Success Story: Focusing on debt helped boost a business
After a marriage, a move, an adoption and a subsequent divorce, Christopher Laird Simmons was left with damaged credit and more than $30,000 in personal and business debt.
And he had less than $2,000 in the bank.
It was enough to make Simmons realize he needed to make a change. As it turns out, working on his finances forced him to improve his business.
Simmons, 51, the CEO of Neotrope, a brand identity and marketing company in Torrance, Calif., had been through many professional transformations over the years.
While he’d dabbled in everything from search engine optimization to press release distribution and Web hosting services, he realized some of his business offerings weren't worth it because they didn't provide him with ongoing, sustainable income.
"I was making money, but I wasn’t making a lot of money," Simmons says.
"I was still in debt and had loans. It got to the point where anything I had to do for my business, I had to borrow money. And it had to stop."
Simmons realized that if he wanted to earn more money to pay off his debts, he had to pare down his business interests to only the most lucrative offerings.
He spent time identifying the parts of his business that consistently produced steady revenue and eliminated the ones that were more seasonal or reliant on market fluctuations.
Once Simmons began concentrating more exclusively on brand identities, he was able to work longer hours — and earn more income.
"I started to make more than I was spending," Simmons says. "I was no longer borrowing to promote my business."
When things started to settle into a comfortable work flow, Simmons decided to take a serious look at his monthly debt.
He pared down all spending, eliminating thousands of dollars from his budget — a move that is perhaps too austere for most.
But it worked.
"I got rid of my health insurance, went on a strict budget for food. I didn’t eat out," Simmons says. "I didn’t go to movies anymore. When you spend $50 a week doing something mindless, you suddenly realize that’s $200 a month that I could be using smarter."
Ditching his health insurance alone saved about $4,000 annually, a risky bet that paid off.
With the extra cash, Simmons took a methodical approach to eliminating debt.
"I decided that my priority was to pay off my credit card bills," Simmons said. "I went for the card with highest interest first. Then I paid off my line of credit.”

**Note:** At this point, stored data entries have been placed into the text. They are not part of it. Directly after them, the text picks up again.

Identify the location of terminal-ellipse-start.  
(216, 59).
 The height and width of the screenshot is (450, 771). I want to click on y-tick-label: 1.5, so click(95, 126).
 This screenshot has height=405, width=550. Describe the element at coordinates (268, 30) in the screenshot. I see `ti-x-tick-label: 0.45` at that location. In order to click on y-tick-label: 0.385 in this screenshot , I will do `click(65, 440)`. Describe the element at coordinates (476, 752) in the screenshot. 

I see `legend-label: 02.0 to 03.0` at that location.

Simmons had five credit cards carrying a balance, with the highest interest rate at more than 20%.
It took Simmons three years to pay off everything.
He describes it as a combination of austerity and tenacity: "Keeping the old couch and not buying a new TV. Not buying new clothes all the time. Not buying toys of any kind."
"And if I had a couple of extra bucks, I paid a little extra on my car or cards that month. Nothing drastic, maybe paying $379 instead of the $349 that was due," Simmons says. "And paying a little more than the bare minimum on everything meant that I saved on interest payments."
Simmons' tips for building income while paying down debt:
- Don’t just work longer hours, work smarter hours. If you feel overwhelmed by all your professional commitments, try to analyze the ones that provide you with the steadiest and most painless revenue streams instead of taking on smaller, lower-paying side jobs.
- Be proud of being out of debt, not out of work. "I basically took the approach that I’ll take any work large or small," Simmons says. "If I had the time, I’ll take any work to fill the time." Simmons created his "A Track and B Track" work rates, dividing his urgent, well-paying clients from the projects he could work on during his off hours. "A lot of people were willing to do that because they’d save money on it. I learned it from the old days in printing — done well, done cheap or done fast."
- Be aggressive about pursuing work. So committed was Simmons to emerging from debt that he became much more aggressive with clients. "I basically made sure that I always had work. More than that, I have zero debt. I pay all my money at the end of the month." So while business has slowed recently, Simmons still keeps to his commitment to remain debt-free and busy enough to pay his bills.